An end-to-end autoencoder (AE) framework is developed for downlink non-orthogonal multiple access (NOMA) over Rayleigh fading channels, which learns interference-aware and channel-adaptive super-constellations. While existing works either assume additive white Gaussian noise channels or treat fading channels without a fully end-to-end learning approach, our framework directly embeds the wireless channel into both training and inference. To account for practical channel state information (CSI), we further incorporate limited feedback via both uniform and Lloyd-Max quantization of channel gains and analyze their impact on AE training and bit error rate (BER) performance. Simulation results show that, with perfect CSI, the proposed AE outperforms the existing analytical NOMA schemes. In addition, Lloyd-Max quantization achieves superior BER performance compared to uniform quantization. These results demonstrate that end-to-end AEs trained directly over Rayleigh fading can effectively learn robust, interference-aware signaling strategies, paving the way for NOMA deployment in fading environments with realistic CSI constraints.

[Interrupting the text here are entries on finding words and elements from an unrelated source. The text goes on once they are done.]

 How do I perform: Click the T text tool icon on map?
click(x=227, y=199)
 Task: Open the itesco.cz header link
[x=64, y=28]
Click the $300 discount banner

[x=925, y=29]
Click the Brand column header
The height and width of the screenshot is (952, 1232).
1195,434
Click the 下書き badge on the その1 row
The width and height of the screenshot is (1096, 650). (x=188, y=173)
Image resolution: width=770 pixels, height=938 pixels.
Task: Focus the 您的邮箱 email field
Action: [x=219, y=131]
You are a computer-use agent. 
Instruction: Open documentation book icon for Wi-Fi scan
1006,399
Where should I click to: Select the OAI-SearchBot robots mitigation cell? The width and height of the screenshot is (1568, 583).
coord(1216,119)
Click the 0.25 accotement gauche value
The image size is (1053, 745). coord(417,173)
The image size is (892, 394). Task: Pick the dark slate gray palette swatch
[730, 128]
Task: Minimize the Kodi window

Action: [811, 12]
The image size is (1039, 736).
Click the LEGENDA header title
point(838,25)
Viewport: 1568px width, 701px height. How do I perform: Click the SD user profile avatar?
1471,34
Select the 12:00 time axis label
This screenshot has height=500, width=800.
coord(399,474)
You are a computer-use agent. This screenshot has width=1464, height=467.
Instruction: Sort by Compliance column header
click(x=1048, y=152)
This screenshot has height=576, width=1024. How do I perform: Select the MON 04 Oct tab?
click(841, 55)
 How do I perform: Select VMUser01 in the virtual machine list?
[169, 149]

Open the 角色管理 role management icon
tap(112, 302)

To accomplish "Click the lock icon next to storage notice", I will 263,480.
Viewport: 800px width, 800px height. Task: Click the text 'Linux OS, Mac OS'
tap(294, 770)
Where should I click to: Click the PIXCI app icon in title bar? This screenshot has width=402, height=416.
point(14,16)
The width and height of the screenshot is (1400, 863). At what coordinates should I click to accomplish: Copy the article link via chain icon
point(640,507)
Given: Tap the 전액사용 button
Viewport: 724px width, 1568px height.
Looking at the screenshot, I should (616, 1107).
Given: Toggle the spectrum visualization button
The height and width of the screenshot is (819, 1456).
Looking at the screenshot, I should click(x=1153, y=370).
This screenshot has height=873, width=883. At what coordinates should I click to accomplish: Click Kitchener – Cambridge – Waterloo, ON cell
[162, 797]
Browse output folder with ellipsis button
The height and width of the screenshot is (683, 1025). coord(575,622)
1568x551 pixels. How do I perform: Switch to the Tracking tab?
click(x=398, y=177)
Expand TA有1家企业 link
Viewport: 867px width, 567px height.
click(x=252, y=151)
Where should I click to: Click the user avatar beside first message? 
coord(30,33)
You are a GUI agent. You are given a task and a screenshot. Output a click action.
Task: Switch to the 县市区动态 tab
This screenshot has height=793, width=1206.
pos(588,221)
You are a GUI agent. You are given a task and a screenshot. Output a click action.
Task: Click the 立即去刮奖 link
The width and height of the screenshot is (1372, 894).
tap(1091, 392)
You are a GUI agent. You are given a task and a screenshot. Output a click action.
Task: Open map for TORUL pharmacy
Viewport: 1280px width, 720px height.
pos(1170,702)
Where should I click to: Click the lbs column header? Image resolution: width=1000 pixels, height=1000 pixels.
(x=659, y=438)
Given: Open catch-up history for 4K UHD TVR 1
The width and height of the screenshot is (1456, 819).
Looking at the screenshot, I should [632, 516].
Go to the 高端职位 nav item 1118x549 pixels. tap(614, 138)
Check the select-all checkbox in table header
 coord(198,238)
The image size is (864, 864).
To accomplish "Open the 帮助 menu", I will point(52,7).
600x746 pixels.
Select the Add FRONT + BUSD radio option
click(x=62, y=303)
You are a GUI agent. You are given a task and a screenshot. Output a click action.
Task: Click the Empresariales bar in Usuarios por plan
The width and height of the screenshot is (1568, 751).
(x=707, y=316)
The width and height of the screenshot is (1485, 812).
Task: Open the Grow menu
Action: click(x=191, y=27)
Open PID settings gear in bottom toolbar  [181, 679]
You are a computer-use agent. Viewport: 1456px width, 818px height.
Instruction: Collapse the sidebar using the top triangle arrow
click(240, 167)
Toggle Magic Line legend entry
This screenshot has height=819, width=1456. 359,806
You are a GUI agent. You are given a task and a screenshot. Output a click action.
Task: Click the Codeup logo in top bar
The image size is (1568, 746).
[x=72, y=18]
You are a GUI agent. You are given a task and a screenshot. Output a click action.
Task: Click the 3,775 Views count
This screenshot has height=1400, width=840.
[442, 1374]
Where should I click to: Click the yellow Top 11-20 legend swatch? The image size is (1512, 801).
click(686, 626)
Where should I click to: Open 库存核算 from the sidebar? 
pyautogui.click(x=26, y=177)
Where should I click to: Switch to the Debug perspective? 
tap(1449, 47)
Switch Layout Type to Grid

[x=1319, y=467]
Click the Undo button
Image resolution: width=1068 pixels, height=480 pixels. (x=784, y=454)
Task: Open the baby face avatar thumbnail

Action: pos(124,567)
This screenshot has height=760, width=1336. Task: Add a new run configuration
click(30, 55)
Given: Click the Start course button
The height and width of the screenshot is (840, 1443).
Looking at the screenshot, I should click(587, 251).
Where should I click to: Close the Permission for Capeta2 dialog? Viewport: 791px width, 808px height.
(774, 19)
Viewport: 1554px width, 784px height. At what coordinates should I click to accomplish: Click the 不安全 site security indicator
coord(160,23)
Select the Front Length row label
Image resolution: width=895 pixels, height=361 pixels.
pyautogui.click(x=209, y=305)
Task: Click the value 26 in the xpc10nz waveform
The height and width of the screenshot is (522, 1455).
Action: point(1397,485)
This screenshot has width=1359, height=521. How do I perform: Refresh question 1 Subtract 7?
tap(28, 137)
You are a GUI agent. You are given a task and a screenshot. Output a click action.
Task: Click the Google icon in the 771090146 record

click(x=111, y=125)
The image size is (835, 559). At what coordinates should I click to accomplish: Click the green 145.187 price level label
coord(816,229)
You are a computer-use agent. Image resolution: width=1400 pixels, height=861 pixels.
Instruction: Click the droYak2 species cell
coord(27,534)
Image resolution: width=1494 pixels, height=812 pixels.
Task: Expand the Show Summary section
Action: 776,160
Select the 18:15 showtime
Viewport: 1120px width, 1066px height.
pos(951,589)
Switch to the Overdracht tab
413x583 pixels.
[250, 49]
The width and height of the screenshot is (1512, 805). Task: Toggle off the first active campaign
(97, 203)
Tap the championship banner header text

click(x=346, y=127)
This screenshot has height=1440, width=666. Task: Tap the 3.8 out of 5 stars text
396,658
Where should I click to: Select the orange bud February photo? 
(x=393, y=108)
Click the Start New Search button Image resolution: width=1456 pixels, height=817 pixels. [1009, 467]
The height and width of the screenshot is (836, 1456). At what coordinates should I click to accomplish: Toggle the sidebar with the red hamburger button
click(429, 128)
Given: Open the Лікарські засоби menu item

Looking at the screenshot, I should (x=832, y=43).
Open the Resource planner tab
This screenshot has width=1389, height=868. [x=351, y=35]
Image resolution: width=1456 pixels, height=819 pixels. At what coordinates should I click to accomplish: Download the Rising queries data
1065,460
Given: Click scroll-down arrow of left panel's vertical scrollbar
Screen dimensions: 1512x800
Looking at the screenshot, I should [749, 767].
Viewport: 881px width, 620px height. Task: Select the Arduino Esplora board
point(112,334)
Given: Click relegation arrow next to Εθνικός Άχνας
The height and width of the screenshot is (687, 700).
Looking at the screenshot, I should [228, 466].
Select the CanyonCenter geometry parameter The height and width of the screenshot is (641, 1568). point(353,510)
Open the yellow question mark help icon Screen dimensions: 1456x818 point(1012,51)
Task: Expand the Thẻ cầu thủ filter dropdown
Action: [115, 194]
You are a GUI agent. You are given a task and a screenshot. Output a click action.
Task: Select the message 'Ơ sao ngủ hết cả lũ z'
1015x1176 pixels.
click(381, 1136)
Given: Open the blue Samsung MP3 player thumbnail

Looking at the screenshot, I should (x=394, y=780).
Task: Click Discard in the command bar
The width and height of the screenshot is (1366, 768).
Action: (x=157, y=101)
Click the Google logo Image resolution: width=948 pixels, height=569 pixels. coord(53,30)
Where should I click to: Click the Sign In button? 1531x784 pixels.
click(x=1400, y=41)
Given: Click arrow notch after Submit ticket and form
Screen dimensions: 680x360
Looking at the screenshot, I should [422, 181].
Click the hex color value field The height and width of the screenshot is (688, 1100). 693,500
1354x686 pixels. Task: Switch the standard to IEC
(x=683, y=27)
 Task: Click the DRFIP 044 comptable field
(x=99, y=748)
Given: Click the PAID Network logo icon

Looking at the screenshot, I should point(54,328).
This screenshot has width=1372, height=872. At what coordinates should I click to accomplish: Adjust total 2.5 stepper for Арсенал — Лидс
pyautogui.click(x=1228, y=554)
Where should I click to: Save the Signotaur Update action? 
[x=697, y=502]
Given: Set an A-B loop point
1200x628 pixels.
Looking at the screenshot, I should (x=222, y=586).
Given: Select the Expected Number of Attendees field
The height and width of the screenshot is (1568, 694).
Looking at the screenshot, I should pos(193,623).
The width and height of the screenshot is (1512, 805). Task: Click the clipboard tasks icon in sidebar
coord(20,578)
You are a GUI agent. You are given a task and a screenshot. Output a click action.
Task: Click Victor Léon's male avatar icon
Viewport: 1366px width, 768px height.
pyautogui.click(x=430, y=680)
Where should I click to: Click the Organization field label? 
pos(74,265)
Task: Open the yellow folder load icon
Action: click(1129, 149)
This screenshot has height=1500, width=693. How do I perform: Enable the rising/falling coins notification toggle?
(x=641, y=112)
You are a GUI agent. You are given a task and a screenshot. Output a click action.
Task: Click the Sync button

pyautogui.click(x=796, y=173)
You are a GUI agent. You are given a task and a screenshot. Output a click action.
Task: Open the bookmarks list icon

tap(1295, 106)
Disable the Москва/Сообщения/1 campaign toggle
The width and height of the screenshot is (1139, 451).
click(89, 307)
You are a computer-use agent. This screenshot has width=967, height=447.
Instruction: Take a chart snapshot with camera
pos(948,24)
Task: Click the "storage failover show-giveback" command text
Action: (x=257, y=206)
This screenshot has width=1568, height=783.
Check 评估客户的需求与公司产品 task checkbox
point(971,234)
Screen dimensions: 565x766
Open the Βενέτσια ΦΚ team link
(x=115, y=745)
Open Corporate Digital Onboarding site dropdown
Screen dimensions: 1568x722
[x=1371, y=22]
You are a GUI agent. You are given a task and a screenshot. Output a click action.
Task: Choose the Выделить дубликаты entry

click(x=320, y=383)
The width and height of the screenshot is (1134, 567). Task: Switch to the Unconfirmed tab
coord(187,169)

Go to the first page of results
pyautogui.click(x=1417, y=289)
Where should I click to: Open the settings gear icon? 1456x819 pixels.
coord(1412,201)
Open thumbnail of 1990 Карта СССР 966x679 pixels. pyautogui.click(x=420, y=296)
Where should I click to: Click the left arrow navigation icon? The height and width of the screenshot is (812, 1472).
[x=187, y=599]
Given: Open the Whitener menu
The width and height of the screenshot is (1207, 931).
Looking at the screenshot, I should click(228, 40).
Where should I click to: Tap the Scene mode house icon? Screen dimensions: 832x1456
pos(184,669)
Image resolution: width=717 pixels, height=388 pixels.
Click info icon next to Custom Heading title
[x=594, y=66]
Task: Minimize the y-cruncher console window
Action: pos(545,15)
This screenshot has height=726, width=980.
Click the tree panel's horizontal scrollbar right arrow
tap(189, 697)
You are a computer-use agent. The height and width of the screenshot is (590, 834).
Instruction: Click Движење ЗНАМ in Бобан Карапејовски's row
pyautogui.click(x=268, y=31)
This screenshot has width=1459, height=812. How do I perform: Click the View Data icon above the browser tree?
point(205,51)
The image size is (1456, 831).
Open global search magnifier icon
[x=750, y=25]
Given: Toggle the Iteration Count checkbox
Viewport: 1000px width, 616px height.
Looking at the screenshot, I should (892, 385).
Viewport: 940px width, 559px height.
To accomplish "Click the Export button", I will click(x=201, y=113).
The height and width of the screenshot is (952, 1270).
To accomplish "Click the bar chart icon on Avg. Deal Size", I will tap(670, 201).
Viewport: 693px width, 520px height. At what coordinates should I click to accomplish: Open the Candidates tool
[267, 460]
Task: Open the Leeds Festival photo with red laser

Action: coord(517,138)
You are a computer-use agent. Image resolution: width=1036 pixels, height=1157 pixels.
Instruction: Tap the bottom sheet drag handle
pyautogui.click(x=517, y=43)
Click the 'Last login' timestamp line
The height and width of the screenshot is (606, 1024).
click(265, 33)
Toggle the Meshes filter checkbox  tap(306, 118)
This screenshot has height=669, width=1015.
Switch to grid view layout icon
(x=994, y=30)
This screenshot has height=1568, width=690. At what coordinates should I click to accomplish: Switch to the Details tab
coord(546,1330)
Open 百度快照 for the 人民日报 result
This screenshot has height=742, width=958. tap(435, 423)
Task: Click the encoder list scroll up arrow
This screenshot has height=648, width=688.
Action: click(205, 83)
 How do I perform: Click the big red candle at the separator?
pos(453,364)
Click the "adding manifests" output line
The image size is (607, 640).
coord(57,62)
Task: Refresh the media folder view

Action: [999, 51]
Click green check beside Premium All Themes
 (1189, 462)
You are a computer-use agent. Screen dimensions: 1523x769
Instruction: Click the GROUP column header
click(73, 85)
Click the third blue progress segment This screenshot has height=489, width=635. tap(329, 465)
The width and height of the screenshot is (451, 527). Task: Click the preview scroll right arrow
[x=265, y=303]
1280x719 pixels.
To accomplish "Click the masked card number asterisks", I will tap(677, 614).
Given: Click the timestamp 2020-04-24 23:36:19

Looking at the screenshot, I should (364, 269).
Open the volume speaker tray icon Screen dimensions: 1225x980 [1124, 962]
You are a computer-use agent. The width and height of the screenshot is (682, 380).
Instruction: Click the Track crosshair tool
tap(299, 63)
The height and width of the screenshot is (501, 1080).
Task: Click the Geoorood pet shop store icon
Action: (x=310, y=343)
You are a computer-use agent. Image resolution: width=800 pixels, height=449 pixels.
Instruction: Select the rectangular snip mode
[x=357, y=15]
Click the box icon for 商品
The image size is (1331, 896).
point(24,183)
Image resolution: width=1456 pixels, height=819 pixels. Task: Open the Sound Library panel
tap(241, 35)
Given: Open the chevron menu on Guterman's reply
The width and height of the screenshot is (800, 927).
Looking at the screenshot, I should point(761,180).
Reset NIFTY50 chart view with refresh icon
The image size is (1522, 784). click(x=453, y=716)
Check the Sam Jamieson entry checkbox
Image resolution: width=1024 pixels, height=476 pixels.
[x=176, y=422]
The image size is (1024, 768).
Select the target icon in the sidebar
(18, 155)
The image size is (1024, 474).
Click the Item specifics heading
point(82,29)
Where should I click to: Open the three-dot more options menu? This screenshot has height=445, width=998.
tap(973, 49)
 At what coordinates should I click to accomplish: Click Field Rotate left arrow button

翻译：本文针对瑞利衰落信道下的下行非正交多址接入（NOMA）系统，开发了一种端到端自编码器框架。该框架能够学习具有干扰感知和信道自适应特性的超星座图。现有研究通常假设加性高斯白噪声信道，或在处理衰落信道时未采用完全端到端的学习方法，而本框架直接将无线信道嵌入训练和推理过程。为考虑实际信道状态信息（CSI）条件，我们进一步通过均匀量化和Lloyd-Max量化对信道增益进行有限反馈建模，并分析其对自编码器训练和误码率性能的影响。仿真结果表明：在完美CSI条件下，所提出的自编码器性能优于现有解析型NOMA方案；同时，与均匀量化相比，Lloyd-Max量化能获得更优的误码率性能。这些结果证明，直接在瑞利衰落信道上训练的端到端自编码器能够有效学习鲁棒且具备干扰感知能力的信号传输策略，为在具有实际CSI约束的衰落环境中部署NOMA技术开辟了新途径。